Practical implications for renters and buyers
For renters:
– A reduction in migration alone is unlikely to deliver quick rent relief.
– Average household size can rise temporarily, masking deeper shortages.
– Renters benefit most from steady supply growth: more medium‑density buildings near transport, more townhouses on infill sites, and better incentives for long‑term rental investment.
For buyers:
– If interest rates ease in late 2025, competition will return, and lower migration will not offset those demand drivers if listings remain scarce and new builds lag.
– Buyers will find relief in new supply and better choice, not smaller visa numbers alone.
What states and councils are doing
States and councils are responding with steps such as:
- Speeding approvals
- Encouraging build‑to‑rent projects
- Easing height limits near transport hubs
- Setting housing targets tied to infrastructure funding
These measures can help if they bring more projects to market and are backed by coordination, stable rules, and enough skilled labour.
Looking ahead
Australia’s population is expected to return to near pre‑pandemic growth rates by around 2026, according to multiple forecasts, putting renewed pressure on the housing system. If the country enters that period with a weaker construction pipeline, the strain on prices and rents will increase.

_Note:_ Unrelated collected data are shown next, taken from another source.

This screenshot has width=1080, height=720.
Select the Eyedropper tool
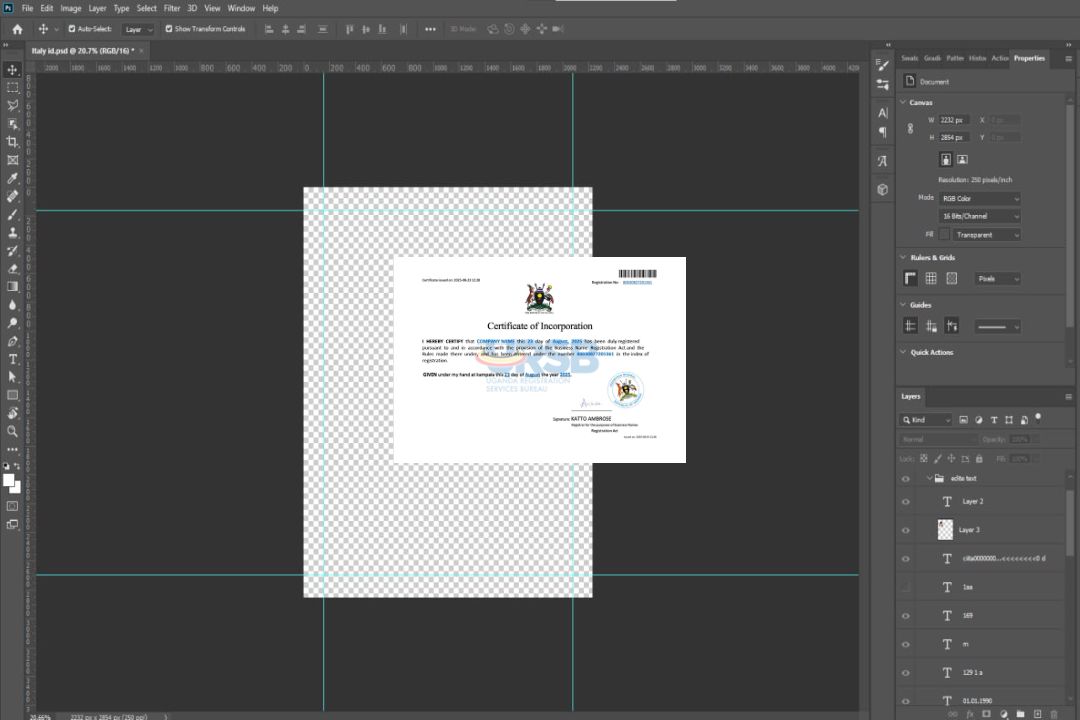click(x=13, y=178)
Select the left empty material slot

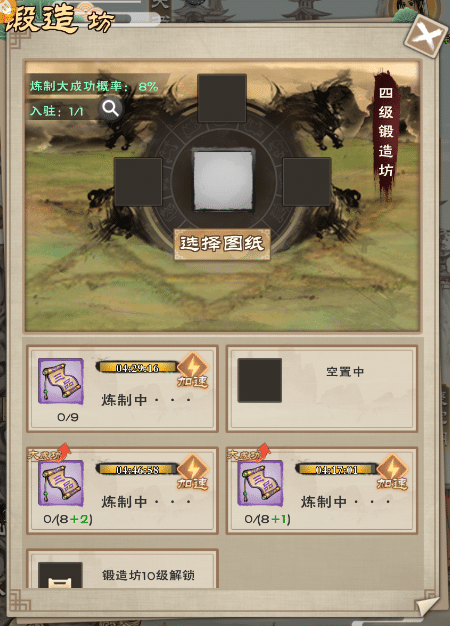click(138, 182)
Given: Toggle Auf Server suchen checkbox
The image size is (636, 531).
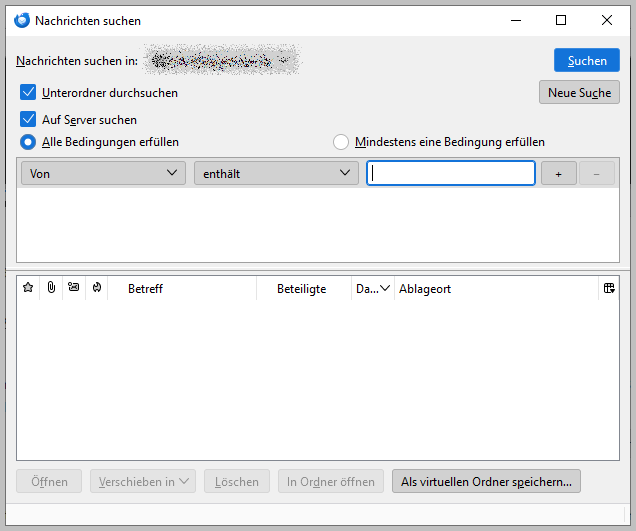Looking at the screenshot, I should (28, 120).
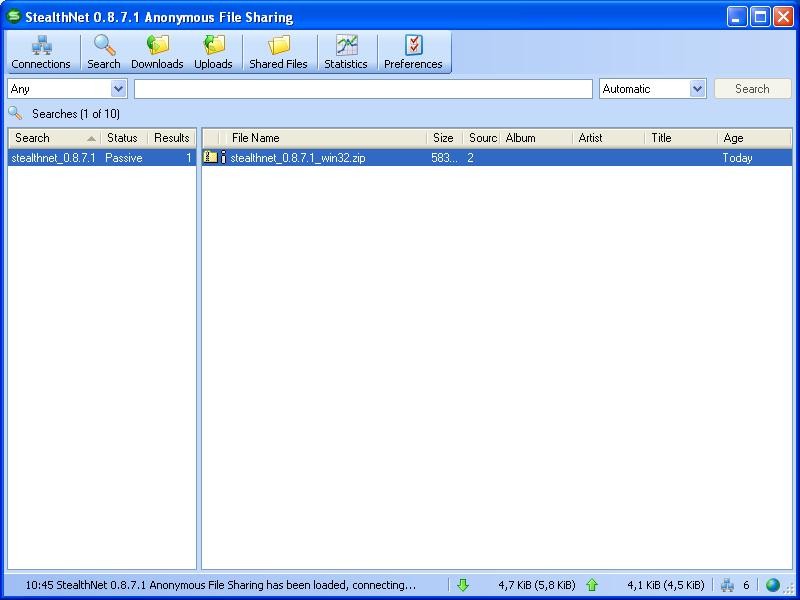Click the green download arrow in status bar
Image resolution: width=800 pixels, height=600 pixels.
[463, 585]
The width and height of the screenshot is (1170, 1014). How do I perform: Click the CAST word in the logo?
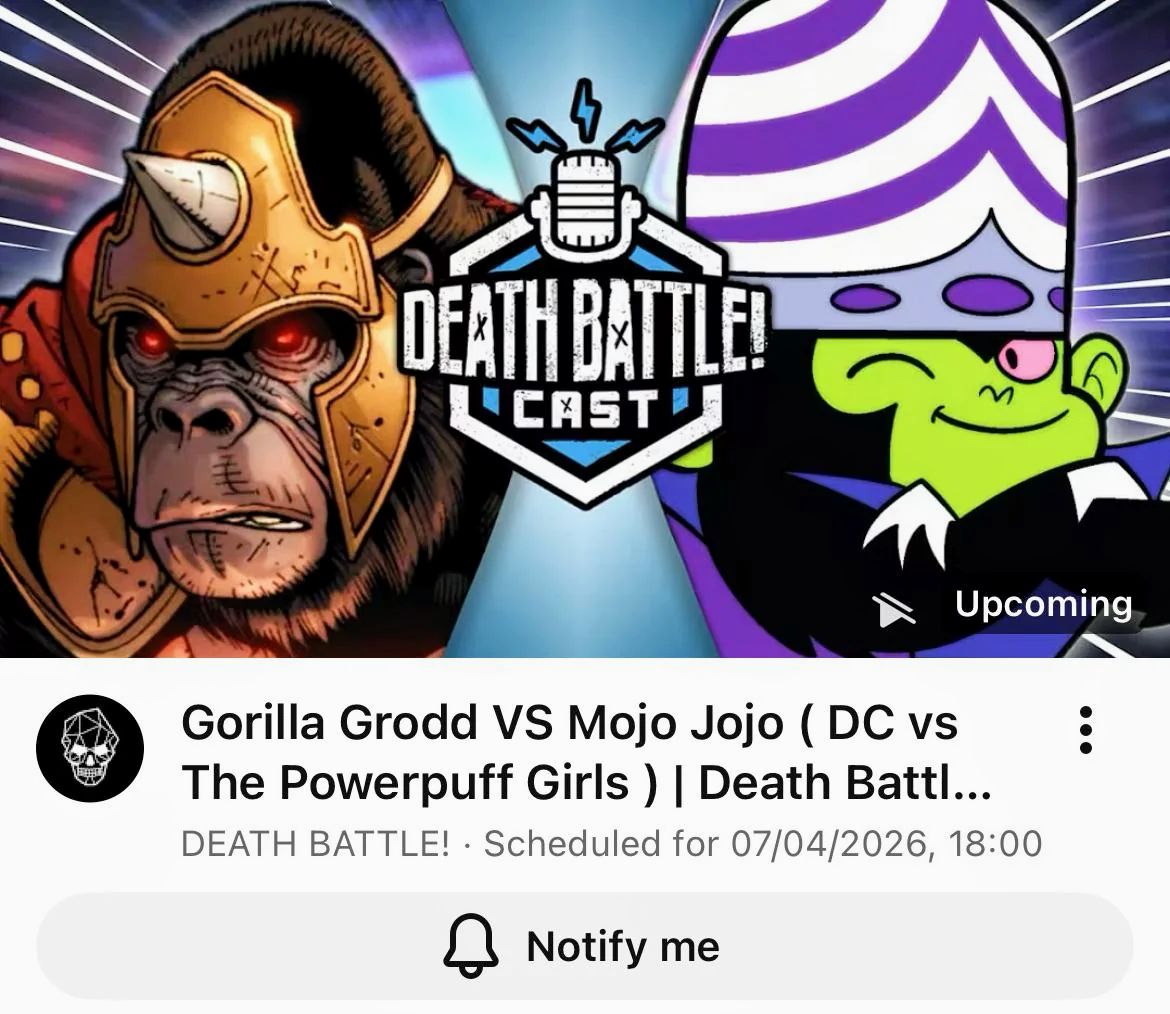pos(586,410)
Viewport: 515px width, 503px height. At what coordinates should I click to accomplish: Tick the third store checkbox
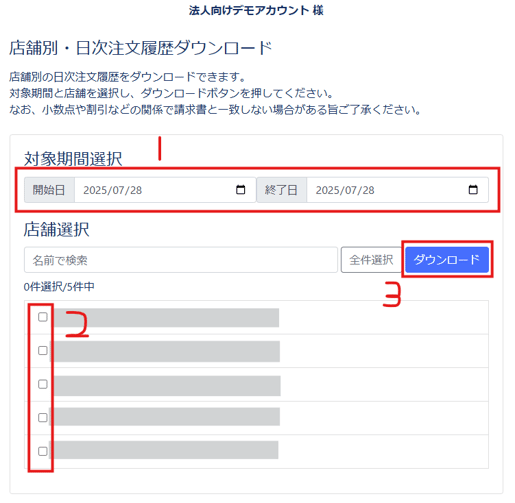(x=43, y=384)
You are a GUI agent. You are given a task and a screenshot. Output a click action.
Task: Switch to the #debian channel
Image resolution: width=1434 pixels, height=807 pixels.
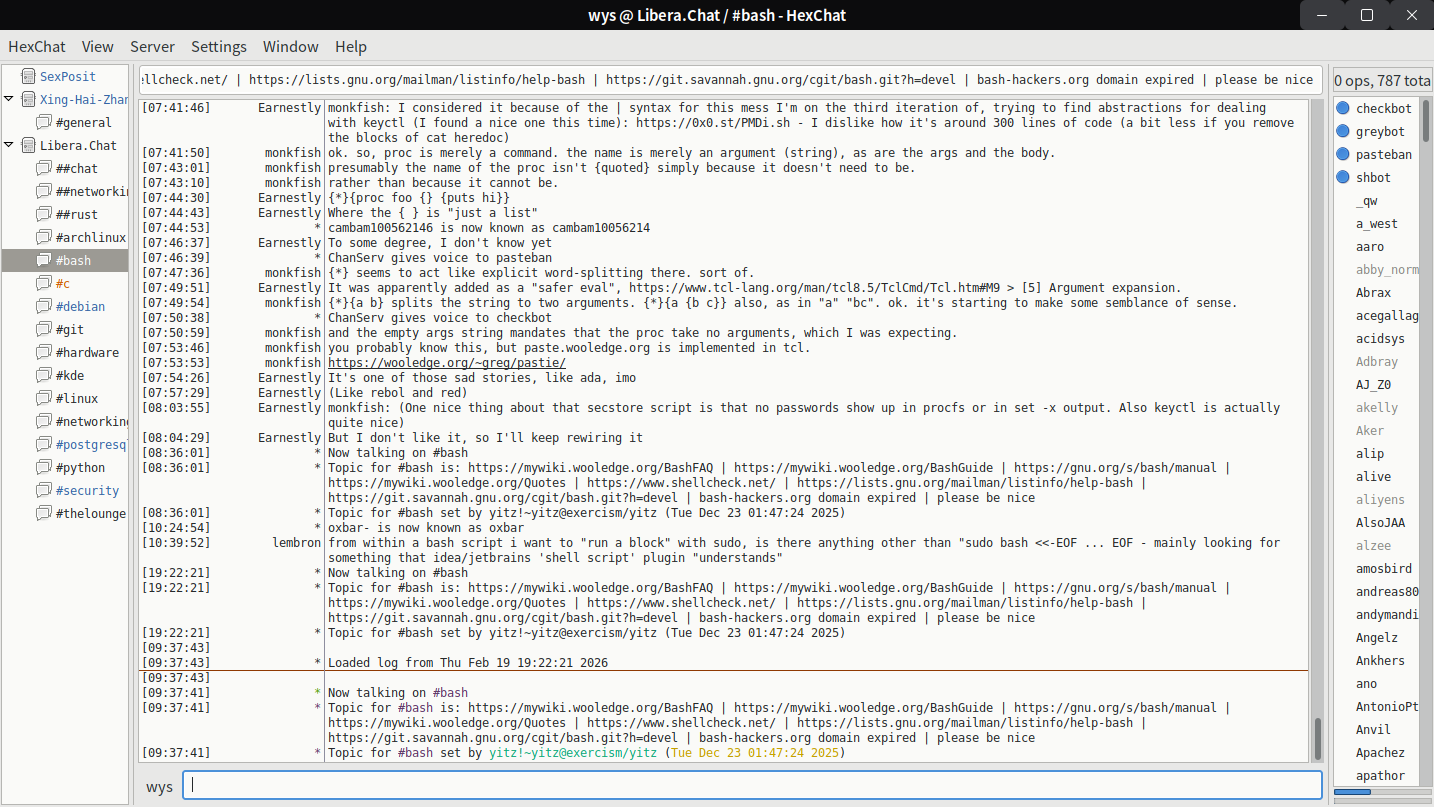[x=80, y=306]
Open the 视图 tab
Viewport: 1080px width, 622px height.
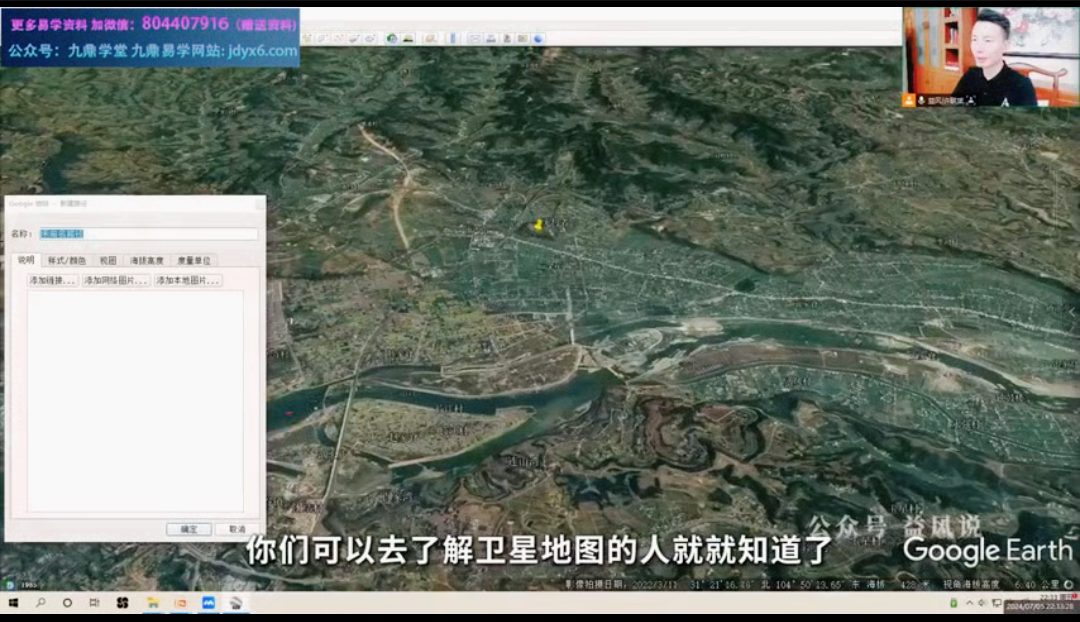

Planning now—through consistent migration settings, support for builders, and clear infrastructure timelines—gives the market a better chance to deliver the homes people need at prices they can afford.
For official guidance on current visa settings and the Skills in Demand framework, see the Department of Home Affairs: https://www.homeaffairs.gov.au. Policy updates there outline program size, visa categories, and employer‑sponsored pathways, including regional options.
The debate over slashing migration and house prices in Australia will continue through 2025. The lesson from recent years is clear: when supply lags, prices rise. When the pipeline shrinks, the next upswing bites harder. Cutting migrant arrivals may lower the visible count of would‑be renters or buyers for a time, but it also lowers the confidence and capacity needed to build enough homes. Unless supply improves, affordability will remain out of reach for many, regardless of the migration headline.
This Article in a Nutshell
Cutting migration in 2025 is unlikely to reduce house prices sustainably because Australia’s housing shortage is driven primarily by supply constraints. KPMG and CoreLogic forecasts show dwelling values rising through 2025 despite tighter visa settings. Policy changes have reduced permanent places and tightened student and skilled pathways, aiming to address labour needs. However, fewer arrivals lower the demand signal that underpins multi‑year construction investment; developers and lenders may shelve projects, and fewer skilled trades can slow delivery. High rents and increased household size mask latent demand that could trigger sharper price and rent rises when rates fall or confidence returns. Effective relief requires faster planning approvals, more build‑ready land, support for construction capacity and stable migration settings to maintain investor confidence.